Why should validation error be higher than training error? I was reading about learning curve and in a page, this curve is shown:


But I think something is wrong with it. If an estimator tunes it parameters on validation set, then validation error should be lower than training error. Because we have tuned estimator's hyper parameters to achieve the best result on validation error. 
Why is training error lower than validation error in this figure?
 A: Training error tends to be lower than cross validation error. This is an intuitive explanation, ignoring the random effects:
In cross validation, you divide the train set T into two parts T1 and T2, train on T1 and test on T2. You tune the parameter to minimize the error on T2, but the validation error on T2 tends to be higher than the train error on T1 : $$er(T1)<e(T2)$$ because you train the model on T1 and have more opportunity to fit the model on it. On the other hand, er(T1)~er(T) as you train the model with the same tuned parameter on T1 and T. All together $$er(T2)>er(T)$$ which is what you also see in the diagram.
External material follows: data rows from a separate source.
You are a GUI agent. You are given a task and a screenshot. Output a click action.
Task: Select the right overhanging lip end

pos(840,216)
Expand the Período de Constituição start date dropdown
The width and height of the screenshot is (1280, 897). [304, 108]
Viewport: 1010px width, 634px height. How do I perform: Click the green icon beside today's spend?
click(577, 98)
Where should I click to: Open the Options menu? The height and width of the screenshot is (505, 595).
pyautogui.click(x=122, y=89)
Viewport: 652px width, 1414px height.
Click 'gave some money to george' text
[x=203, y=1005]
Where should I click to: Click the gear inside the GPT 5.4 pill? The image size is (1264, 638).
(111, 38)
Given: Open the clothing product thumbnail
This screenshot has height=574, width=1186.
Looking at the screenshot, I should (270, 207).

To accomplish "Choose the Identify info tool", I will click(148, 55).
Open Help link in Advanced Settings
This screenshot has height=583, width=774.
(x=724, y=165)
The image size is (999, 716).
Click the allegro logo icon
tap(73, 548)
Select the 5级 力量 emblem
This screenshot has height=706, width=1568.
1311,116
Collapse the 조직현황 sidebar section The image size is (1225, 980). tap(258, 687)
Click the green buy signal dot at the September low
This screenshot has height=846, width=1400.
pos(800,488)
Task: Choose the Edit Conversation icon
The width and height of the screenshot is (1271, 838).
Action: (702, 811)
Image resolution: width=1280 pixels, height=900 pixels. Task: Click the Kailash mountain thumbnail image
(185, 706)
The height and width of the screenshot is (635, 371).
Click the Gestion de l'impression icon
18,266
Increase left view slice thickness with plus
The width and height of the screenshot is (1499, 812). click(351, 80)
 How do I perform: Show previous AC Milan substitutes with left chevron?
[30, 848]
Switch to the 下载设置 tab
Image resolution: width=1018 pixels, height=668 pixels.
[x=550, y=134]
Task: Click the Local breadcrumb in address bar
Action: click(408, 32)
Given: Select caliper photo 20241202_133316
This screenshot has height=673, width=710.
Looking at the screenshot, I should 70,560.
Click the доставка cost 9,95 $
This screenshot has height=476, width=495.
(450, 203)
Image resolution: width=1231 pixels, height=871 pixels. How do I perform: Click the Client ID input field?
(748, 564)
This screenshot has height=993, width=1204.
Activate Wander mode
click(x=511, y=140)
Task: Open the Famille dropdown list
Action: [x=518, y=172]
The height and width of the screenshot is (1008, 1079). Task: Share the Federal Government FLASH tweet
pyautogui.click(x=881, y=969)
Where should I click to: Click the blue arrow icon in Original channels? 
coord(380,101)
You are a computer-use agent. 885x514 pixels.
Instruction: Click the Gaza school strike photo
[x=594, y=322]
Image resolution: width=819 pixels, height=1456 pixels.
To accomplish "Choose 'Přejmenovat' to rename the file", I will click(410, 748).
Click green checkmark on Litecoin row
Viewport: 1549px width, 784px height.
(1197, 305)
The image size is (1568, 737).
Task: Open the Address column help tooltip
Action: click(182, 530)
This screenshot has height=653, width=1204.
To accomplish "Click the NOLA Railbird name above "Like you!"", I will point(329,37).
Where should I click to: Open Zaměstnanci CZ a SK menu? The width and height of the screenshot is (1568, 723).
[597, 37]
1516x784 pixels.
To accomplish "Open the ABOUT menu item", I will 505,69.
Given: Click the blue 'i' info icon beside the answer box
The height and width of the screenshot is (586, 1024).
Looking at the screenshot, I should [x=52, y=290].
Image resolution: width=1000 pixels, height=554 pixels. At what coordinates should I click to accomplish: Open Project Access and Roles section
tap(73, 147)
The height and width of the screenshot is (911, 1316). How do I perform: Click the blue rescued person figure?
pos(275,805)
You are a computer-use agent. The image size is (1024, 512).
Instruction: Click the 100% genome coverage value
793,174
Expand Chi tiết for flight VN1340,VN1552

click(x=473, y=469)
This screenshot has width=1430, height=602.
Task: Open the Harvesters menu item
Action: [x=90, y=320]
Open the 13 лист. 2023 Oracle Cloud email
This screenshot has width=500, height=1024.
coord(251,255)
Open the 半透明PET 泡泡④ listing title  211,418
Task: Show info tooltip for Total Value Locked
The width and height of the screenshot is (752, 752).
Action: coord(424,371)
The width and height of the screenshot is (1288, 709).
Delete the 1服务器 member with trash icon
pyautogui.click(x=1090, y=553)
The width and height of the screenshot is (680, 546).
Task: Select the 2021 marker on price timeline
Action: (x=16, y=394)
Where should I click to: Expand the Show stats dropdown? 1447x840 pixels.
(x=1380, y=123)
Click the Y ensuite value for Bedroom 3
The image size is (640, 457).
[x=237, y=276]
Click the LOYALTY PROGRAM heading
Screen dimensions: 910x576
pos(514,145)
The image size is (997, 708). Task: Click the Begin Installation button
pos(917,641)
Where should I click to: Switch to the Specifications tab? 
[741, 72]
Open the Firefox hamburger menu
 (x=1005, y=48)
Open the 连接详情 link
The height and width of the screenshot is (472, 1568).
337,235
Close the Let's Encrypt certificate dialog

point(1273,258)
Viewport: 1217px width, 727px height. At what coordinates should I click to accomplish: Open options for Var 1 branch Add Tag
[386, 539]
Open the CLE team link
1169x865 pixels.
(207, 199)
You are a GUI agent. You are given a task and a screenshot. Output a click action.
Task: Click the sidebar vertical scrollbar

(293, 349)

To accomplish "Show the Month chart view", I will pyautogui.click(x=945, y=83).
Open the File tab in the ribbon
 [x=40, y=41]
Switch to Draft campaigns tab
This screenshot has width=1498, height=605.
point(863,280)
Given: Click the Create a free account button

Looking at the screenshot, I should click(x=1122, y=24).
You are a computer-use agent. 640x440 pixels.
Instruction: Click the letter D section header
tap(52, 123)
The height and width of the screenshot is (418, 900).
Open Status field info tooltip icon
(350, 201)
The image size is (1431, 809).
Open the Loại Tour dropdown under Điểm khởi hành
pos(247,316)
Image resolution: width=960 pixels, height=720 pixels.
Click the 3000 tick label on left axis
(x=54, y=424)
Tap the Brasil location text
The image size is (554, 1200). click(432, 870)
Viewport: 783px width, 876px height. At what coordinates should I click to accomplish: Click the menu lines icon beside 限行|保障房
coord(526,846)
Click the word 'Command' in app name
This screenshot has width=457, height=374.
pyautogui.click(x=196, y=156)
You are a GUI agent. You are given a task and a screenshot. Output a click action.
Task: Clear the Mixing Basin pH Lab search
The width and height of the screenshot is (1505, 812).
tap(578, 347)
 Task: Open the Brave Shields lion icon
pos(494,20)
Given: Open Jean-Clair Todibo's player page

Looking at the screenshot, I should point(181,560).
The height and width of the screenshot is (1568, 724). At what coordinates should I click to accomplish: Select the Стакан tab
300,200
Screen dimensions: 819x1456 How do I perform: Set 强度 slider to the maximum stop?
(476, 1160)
A: In a very simple case, you have one training set and one test set. You train on the training set and then you test on the test set. As you have trained on the training set, the network has already seen the data and the optimization method was optimized for this data. Hence the error on the test set should be higher.
If you have hyper parameters which you want to optimize, you will split your training set into a training and a development set. You train for different choices on the training set, see the error on the development set and at the end, when you think everything is fine, you test on the test set. The test set should NEVER be used for optimization.
n-fold cross-validation makes better use of your data. You make $n$ disjunct sets $b_1, \dots, b_n$ of data. One bin $b_i$ is your test set and the rest $T_i = b_1 \cup \dots \cup b_n \setminus b_i$ is your training data. You train on $T_i$ and test on $b_i$ for all $i \in 1, \dots, n$. Then you average the error. You should not use this for hyper parameter optimization as this will add knowledge of the test set to your system. Hyper parameter optimization should only be done on the training set.